がらん、と鈍い音を立てて、先刻と同じくくすんだ色をしたものが岩の上に落ちる。乾いた音を立てて転がっていくそれは、古びた櫂だった。使い古されて飴色になった木製の櫂は持ち手の部分が大きくひしゃげ、最早櫂として役に立ちそうもない有様である。否、そもそもそれは櫂として使われなくなって久しい代物であることを小太郎は知っている。それが事実であることを示すように、既に櫂には数多の刀傷が刻まれており、所々は削ぎ取られて形を変えていた。
――もう、武器としても役には立つまい。
本来の役割から離れて武器として扱われてきた武器を見るとも為しに眺めながら、小太郎は声もなく呟く。先刻の小太郎の一撃で大きくひしゃげた櫂には握るような箇所はなく、手に取ったところで細長い板が其処にあるばかりだ。仮にそんなものを手にして襲い掛かったところで、小太郎にとってはそれは脅威にすらならない。――確かに、彼は刀やそれに近い形のものを扱う能力は恐ろしいものがあるが、獲物を無くしてしまえば唯の子供と同じだった。
「ぶはっ」
櫂を蹴り上げられた少年が、派手なくしゃみと共に砂浜から顔を上げる。小太郎に手元を蹴り上げられた勢いで後ろ向きに引っ繰り返った彼――武蔵、と名乗った筈だ――は、まるで小猿のような仕草できょろきょろと辺りを見回した後、己の手元が空であることに気付いたのだろう、ぎょっとしたように眼を見張った。
「あ、」
武器を喪った武蔵は暫し虚脱したように呆然とした後、その視線を小太郎へと向ける。その眼差しに込められていた鋭い光は、しかし即座に薄れて消えた。まるで燃え尽きる蝋燭の炎のようだ、と小太郎は漠然と思う。――そんなことを考えることなど、普段は在り得ないと言うのに。

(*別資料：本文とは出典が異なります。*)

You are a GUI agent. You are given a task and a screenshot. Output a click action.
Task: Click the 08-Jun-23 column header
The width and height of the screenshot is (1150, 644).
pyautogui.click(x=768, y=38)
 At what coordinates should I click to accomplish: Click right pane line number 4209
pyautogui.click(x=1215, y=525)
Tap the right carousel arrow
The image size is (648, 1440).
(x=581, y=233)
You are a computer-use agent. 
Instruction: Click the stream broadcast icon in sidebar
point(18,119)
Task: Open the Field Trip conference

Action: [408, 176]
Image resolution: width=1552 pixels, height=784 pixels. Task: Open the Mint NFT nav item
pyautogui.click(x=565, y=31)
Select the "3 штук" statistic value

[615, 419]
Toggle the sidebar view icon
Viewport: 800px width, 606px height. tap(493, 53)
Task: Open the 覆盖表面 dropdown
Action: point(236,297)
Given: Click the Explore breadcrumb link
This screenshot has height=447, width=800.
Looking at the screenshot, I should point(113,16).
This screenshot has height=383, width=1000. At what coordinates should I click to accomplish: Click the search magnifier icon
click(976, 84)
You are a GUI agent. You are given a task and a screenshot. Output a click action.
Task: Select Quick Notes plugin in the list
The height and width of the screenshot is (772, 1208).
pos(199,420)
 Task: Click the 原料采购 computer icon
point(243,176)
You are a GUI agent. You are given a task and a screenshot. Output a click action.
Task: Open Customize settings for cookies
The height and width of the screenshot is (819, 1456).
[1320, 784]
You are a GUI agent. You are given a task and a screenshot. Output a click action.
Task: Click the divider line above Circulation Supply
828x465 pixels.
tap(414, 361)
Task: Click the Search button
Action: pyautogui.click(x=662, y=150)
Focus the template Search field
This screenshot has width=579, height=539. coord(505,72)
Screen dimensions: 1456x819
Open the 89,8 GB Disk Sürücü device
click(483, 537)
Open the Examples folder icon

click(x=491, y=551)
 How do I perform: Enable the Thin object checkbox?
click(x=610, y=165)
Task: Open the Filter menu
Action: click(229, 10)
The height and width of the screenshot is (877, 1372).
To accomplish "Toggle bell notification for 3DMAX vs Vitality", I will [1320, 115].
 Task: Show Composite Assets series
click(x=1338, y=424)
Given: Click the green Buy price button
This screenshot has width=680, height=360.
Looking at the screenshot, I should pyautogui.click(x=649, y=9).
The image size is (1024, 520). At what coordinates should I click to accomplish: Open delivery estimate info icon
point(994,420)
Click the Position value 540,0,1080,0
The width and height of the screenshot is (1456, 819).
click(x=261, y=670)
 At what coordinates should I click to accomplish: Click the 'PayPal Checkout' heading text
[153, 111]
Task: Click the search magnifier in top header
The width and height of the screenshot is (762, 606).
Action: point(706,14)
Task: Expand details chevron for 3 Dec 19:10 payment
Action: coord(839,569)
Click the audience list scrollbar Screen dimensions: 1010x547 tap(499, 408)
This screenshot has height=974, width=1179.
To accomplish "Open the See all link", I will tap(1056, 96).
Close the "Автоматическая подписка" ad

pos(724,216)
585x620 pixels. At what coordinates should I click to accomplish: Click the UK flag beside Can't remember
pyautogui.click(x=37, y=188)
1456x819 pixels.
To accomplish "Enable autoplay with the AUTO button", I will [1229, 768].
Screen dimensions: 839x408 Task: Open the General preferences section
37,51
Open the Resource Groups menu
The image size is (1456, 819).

そもそも出会いからして奇妙だったのだ。この、山猿のような少年は――単なる揶揄ではなく、その動きは実に良く山猿に似ていた――何の前触れもなく、任務中だった小太郎に襲い掛かってきた。影から影へと敵影を追っていく最中、一体どうして自分の存在に彼が気付けたのかはわからない。小太郎は自らの隠形の術に自信を持っていたし、周囲への警戒を緩めていた訳でもなかった。だが、突然飛び出してきた武蔵の気配には直前まで気付く事は出来ず、頭上から振り下ろされた櫂の一撃を避けるのが精一杯だった。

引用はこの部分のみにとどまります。